Mais si vous alliez…
Lélie
Où ?
Mascarille
C’est une faible ruse.
J’en songeais une…
Lélie
Et quelle ?
Mascarille
Elle n’irait pas bien.
Mais ne pourriez-vous pas…?
Lélie
Quoi ?
Mascarille
Vous ne pourriez rien.
Parler avec Anselme.
Lélie
Et que lui puis-je dire ?
Mascarille
Il est vrai, c’est tomber d’un mal dedans un pire.
Il faut pourtant l’avoir. Allez chez Trufaldin.
Lélie
Que faire ?
Mascarille
Je ne sais.
Lélie
C’en est trop, à la fin,
Et tu me mets à bout par ces contes frivoles.
Mascarille
Monsieur, si vous aviez en main force pistoles,
Nous n’aurions pas besoin maintenant de rêver
A chercher les biais que nous devons trouver,
Et pourrions, par un prompt achat de cette esclave,
Empêcher qu’un rival vous prévienne et vous brave.
De ces Egyptiens qui la mirent ici,
Trufaldin, qui la garde, est en quelque souci ;
Et trouvant son argent, qu’ils lui font trop attendre,
Je sais bien qu’il serait très ravi de la vendre :
Car enfin en vrai ladre il a toujours vécu ;
Il se ferait fesser pour moins d’un quart d’écu ;
Et l’argent est le dieu que surtout il révère :
Mais le mal, c’est…
Lélie
Quoi ? c’est…
Mascarille
Que monsieur votre père
Est un autre vilain qui ne vous laisse pas,
comme vous voudriez bien, manier ses ducats ;
Qu’il n’est point de ressort qui, pour votre ressource,
Pût faire maintenant ouvrir la moindre bourse.

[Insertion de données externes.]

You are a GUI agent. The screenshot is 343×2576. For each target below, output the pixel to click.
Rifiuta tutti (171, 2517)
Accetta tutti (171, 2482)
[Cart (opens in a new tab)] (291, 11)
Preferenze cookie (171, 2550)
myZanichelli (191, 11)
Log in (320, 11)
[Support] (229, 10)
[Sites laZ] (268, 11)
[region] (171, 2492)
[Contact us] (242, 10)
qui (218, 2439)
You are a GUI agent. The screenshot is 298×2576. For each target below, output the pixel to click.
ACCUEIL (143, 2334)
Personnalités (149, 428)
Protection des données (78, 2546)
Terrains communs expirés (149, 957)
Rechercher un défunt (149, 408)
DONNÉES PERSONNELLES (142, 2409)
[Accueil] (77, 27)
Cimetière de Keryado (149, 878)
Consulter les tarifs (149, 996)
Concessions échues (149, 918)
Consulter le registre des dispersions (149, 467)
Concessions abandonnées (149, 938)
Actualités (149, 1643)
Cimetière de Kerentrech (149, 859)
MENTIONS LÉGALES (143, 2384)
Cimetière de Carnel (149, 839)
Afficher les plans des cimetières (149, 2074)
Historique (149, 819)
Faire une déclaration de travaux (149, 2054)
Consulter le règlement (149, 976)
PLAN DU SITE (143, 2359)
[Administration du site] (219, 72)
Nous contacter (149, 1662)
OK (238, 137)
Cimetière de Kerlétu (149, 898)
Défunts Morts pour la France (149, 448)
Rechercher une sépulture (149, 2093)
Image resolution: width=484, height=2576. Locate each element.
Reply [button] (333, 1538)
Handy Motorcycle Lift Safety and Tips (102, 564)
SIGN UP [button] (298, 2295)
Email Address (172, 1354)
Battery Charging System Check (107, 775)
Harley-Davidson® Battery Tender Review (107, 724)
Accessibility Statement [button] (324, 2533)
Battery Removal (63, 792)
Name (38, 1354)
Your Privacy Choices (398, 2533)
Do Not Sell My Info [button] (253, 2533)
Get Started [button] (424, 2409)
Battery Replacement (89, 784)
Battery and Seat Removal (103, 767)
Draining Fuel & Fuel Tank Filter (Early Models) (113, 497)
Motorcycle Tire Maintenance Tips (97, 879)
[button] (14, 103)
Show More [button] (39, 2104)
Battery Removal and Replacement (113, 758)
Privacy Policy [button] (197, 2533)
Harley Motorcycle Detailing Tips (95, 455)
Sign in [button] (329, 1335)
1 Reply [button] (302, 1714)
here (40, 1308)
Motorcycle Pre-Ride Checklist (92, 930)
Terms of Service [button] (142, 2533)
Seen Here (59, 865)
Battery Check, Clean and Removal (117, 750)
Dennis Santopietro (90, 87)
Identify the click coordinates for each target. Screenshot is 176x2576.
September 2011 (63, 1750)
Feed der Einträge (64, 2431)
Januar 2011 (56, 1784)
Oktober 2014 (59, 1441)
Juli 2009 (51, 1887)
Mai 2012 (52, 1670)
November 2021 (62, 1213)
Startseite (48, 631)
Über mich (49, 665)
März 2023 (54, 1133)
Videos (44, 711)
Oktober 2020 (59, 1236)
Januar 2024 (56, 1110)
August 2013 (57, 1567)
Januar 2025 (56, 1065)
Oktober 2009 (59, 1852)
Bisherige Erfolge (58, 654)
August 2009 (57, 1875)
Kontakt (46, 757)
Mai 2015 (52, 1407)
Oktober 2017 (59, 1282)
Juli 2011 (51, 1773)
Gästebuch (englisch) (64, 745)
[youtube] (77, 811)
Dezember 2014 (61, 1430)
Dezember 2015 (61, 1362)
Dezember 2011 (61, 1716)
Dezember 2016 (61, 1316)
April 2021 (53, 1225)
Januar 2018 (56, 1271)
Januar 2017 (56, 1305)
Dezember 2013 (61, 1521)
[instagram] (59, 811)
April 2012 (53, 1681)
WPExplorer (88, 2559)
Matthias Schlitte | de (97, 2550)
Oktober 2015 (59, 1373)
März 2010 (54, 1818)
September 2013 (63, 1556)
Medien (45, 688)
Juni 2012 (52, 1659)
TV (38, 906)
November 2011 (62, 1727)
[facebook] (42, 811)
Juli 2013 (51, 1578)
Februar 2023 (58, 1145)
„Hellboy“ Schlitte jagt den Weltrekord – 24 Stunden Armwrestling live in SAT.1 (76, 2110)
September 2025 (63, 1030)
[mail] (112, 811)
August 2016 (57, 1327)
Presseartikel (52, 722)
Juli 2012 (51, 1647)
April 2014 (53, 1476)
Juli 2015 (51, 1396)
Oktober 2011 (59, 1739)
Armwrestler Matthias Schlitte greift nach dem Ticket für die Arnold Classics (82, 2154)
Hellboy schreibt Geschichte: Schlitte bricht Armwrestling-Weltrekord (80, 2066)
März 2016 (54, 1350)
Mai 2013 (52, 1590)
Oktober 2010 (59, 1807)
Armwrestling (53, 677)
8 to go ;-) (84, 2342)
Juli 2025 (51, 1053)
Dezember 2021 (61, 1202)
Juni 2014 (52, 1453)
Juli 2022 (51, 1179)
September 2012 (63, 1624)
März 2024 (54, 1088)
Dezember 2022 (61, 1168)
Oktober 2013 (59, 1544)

Mais tâchons de parler à Célie un moment,
Pour savoir là-dessus quel est son sentiment.
La fenêtre est ici.
Lélie
Mais Trufaldin, pour elle,
Fait de nuit et de jour exacte sentinelle.
Prend garde.
Mascarille
Dans ce coin demeurons en repos.
O bonheur ! la voilà qui sort tout à propos.